Einer, der zur Hand war

Peter Handkes Einsatz für den Serben Dragoljub Milanović.

Es ist hier eine Geschichte zu erzählen“, lautet Peter Handkes erster Satz. Sofort weiß man: Es geht nicht um das Vergnügen des Geschichtenerzählens, sondern darum, eine Geschichte zu erzählen, die erzählt werden soll, nein: erzählt werden muss und den Lesern nicht erspart werden kann. Die Angelegenheit ist dringlich. Ein „J'accuse“ schwingt schon in diesem ersten Satz unüberhörbar mit.

„Die Geschichte des Dragoljub Milanović“, ein kaum 40 Seiten langer Text, ist eine Fortsetzung von Handkes schon seit Mitte der 1990er-Jahre andauerndem, von vielen bitter kritisierten, so oft schwer nachvollziehbaren Einsatz um Gerechtigkeit für Serbien. Diesmal tritt Handke für einen einzelnen Serben ein, berichtet von einem Mann, der in Serbien die Rolle des Sündenbocks übernehmen musste, weil kein internationaler Gerichtshof, keine Politik, keine Staatengemeinschaft sich für zuständig erklärte. Die eigentlich Verantwortlichen für 16 zivile Todesopfer waren nicht greifbar, sind es bis heute nicht. Doch Recht musste gesprochen werden, der Trauer um die Gestorbenen wegen, „also musste doch einer schuldig sein, und zwar einer, der, wie man sagt, zur Hand war“, schreibt Handke.

Zur Hand war Dragoljub Milanović, der ehemalige Direktor des serbischen Radios und Fernsehens. Er sitzt, verurteilt von einem serbischen Gericht, seit neun Jahren im Gefängnis. Häftling seines eigenen Landes wegen des gezielten Bombenangriffs der Nato in der Nacht des 23. April 1999 auf den Sitz der serbischen TV-Anstalt im Zentrum Belgrads, bei dem 16 Menschen ums Leben kamen, alle von ihnen Mitarbeiter des Dragoljub Milanović. Um zwei Uhr vier fielen die Bomben, eine halbe Stunde zuvor hatte Milanović den Sender verlassen, um nach Hause zu gehen.

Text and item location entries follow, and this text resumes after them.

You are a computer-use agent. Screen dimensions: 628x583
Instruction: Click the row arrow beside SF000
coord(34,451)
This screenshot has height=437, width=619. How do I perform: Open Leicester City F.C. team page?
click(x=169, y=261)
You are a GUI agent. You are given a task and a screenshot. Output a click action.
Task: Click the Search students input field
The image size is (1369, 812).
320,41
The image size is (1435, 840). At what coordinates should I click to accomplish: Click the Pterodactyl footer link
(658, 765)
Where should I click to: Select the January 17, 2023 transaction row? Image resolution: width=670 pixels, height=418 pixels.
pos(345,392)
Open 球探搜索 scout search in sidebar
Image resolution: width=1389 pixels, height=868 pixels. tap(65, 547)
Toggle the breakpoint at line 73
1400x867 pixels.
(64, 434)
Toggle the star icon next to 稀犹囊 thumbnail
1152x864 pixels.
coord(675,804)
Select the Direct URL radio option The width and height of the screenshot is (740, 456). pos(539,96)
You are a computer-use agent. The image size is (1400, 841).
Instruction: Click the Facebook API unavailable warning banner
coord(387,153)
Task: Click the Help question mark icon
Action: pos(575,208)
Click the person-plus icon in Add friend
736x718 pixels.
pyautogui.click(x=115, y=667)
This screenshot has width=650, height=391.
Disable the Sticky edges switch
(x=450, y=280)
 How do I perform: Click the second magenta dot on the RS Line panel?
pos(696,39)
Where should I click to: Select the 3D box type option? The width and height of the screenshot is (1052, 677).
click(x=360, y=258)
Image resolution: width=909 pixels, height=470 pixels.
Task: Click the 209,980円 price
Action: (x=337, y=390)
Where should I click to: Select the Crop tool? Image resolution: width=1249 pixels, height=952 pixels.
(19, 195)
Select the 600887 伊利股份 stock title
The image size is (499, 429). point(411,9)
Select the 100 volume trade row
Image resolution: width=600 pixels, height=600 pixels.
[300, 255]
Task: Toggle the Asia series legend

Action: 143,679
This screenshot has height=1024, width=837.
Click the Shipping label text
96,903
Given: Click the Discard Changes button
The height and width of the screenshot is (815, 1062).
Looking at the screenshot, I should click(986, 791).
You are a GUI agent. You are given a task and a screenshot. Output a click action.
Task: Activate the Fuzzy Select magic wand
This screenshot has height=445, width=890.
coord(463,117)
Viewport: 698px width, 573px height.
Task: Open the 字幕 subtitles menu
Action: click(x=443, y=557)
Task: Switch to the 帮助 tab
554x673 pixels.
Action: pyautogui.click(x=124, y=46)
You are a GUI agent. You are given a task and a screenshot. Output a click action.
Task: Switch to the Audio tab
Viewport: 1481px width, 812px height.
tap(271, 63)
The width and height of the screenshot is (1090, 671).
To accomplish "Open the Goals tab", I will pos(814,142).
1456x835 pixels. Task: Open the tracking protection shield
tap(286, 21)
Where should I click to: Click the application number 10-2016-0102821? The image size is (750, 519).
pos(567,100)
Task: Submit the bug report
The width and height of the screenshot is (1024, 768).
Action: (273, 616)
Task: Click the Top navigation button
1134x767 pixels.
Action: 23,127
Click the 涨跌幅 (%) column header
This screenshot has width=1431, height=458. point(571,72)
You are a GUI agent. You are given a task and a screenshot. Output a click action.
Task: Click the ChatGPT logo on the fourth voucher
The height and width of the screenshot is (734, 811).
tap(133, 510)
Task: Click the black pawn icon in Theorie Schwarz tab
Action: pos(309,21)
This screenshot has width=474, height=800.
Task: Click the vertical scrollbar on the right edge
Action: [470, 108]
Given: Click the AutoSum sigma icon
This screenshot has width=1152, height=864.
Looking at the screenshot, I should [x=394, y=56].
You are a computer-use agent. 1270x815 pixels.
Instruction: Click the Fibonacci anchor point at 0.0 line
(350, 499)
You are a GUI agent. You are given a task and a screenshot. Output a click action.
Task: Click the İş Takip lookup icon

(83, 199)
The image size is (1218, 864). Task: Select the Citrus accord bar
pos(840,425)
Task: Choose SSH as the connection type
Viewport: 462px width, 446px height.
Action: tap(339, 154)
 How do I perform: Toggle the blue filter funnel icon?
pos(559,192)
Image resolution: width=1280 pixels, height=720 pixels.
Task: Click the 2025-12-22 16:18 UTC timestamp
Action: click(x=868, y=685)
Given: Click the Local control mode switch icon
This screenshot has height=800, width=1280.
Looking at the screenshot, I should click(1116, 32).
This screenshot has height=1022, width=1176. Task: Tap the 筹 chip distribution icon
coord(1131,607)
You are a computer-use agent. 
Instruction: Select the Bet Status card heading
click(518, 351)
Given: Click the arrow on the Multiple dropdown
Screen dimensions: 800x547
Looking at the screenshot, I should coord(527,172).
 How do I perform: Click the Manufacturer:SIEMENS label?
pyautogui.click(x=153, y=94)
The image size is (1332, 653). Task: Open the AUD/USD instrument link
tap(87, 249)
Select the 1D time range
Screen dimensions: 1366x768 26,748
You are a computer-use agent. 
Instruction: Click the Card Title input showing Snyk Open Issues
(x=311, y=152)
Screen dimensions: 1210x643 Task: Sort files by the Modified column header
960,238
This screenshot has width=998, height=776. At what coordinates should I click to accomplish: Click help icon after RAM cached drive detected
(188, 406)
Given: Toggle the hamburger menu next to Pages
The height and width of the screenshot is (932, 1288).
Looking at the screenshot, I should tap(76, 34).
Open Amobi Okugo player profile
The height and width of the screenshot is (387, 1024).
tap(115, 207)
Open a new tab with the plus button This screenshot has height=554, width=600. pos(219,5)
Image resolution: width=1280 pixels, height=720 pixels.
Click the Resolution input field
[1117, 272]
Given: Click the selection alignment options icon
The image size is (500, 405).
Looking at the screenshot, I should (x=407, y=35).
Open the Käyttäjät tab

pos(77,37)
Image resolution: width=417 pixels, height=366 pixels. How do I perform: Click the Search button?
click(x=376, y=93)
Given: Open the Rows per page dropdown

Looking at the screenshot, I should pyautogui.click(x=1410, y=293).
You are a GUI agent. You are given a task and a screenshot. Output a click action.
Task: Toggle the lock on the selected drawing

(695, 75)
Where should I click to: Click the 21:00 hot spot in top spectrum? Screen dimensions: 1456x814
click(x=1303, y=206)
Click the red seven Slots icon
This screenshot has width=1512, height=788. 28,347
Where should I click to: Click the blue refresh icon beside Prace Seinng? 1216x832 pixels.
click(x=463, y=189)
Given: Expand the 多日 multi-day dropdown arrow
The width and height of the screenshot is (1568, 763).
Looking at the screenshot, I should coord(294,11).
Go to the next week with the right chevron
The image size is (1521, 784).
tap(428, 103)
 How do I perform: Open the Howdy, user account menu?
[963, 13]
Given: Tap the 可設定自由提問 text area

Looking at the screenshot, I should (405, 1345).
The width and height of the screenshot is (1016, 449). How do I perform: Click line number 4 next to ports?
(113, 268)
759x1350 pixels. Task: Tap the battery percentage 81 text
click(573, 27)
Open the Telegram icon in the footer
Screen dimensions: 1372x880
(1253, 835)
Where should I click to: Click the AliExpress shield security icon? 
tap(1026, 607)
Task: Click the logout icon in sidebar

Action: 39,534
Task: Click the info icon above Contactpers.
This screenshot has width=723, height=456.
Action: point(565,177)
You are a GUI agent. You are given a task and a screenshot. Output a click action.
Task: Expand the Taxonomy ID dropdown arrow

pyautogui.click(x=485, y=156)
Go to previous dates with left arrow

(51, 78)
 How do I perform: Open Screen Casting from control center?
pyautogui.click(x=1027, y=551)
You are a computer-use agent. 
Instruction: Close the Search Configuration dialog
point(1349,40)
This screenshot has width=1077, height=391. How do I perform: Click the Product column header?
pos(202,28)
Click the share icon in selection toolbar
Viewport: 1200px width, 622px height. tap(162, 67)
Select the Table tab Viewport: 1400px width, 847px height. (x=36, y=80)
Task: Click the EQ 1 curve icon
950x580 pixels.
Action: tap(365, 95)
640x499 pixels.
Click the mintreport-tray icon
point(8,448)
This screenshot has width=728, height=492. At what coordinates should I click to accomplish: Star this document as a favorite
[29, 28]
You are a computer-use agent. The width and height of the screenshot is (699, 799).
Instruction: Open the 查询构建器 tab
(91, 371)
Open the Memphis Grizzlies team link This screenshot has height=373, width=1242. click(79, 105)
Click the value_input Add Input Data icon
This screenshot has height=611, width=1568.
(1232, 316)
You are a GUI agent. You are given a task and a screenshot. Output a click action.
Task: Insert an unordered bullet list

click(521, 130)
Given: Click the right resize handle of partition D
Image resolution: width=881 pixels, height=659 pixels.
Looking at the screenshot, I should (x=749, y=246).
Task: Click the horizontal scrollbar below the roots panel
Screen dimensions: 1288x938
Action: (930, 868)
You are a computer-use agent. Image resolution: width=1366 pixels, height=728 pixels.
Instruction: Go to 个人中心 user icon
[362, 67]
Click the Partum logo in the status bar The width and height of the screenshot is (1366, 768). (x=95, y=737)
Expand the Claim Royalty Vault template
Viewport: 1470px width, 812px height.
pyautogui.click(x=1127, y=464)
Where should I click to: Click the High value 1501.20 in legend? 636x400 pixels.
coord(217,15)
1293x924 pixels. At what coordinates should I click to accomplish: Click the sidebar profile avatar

Ein fahrlässiges Versäumnis?

Er hätte, hieß es vor Gericht, vier Wochen nach Beginn der Nato-Bombardements ein solches Geschehen einkalkulieren und seine Mitarbeiter rechtzeitig evakuieren müssen. Für den Schuldspruch genügte dem Gericht die Anweisung einer übergeordneten Dienststelle, den Sender mitsamt allen Angestellten aus der Hauptstadt auszulagern. Eine Anweisung, soformuliert, dass es Milanović freistand, ihr nachzukommen oder nicht. Für das Gericht ein fahrlässiges Versäumnis.

Handke stand vor den Trümmern des Sendergebäudes, er hat zehn Jahre später Milanović zweimal im Gefängnis besucht und einen stillen, kindlichen Mann gefunden, er hat die Gerichtsprotokolle gelesen. Es ist das augenfällige und inzwischen vor allem auch außerhalb Serbiens gut dokumentierte Unrecht gegenüber einem Einzelnen, das Handke in Worte fasst. Gegen Achtlosigkeit und Willkür setzt er Fakten und seine eigenen Eindrücke. Wie zufällig wirkt es, dass sein – teilweise im „Spectrum“ publizierter – Text zwischen Buchdeckeln gelandet ist. Dragoljub Milanović – „immer wieder sei dieser Name erwähnt, damit er sich einpräge über die Aktualitäten hinaus“ – soll erinnert werden, seine Geschichte wieder und wieder und wieder erzählt, „selbst wenn ich sie einem Baumstrunk erzählen müsste, oder einem Einbaum, oder einem verrosteten Schienenstrang“. ■

("Die Presse", Print-Ausgabe, 13.08.2011)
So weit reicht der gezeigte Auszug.